Restate the entries word for word and skip every image.

RECORDED INFORMATION:
BEGIN

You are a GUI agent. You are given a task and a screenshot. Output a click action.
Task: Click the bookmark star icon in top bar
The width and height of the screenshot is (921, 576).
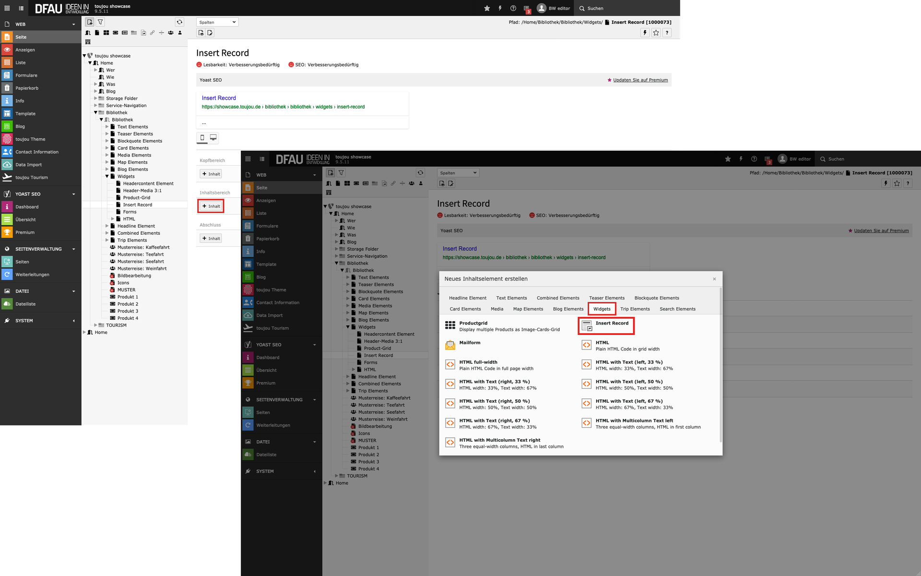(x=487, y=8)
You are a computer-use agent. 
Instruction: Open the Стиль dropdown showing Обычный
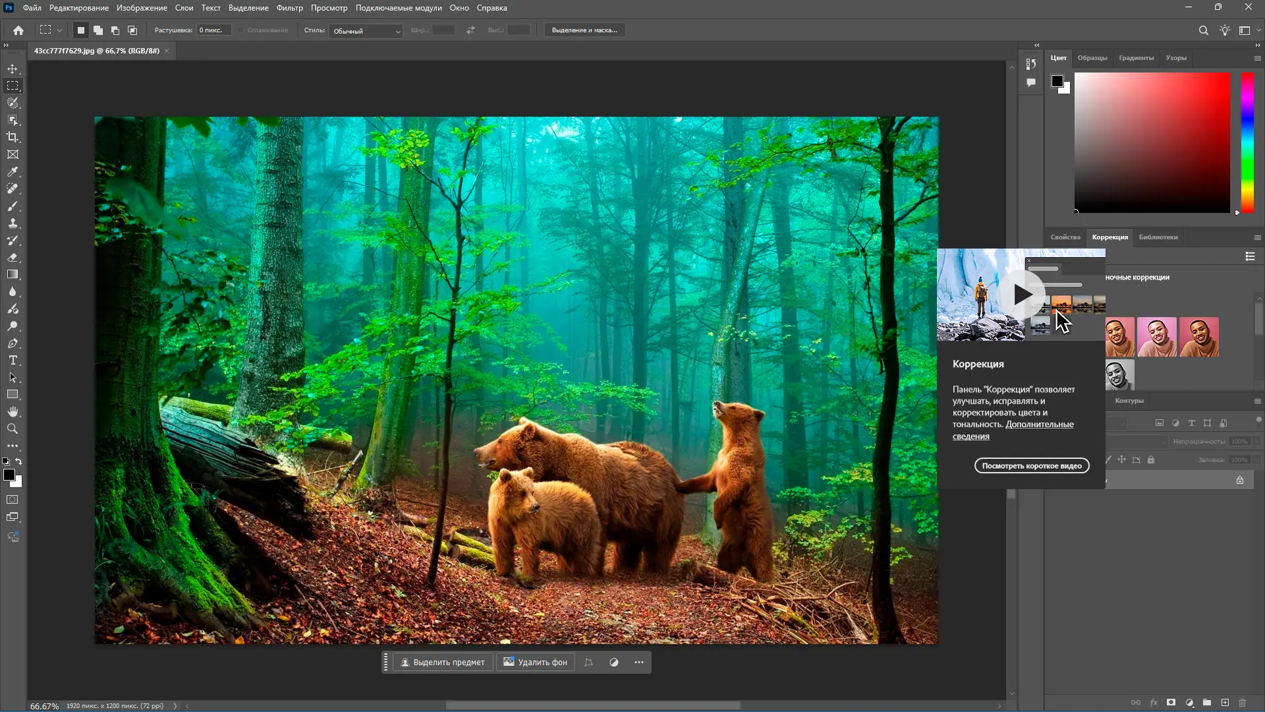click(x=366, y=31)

END

REPLY:
You are a GUI agent. You are given a task and a screenshot. Output a click action.
Task: Click the bookmark star icon in top bar
The width and height of the screenshot is (921, 576).
(x=487, y=8)
You are a computer-use agent. 
Instruction: Open the Стиль dropdown showing Обычный
click(x=366, y=31)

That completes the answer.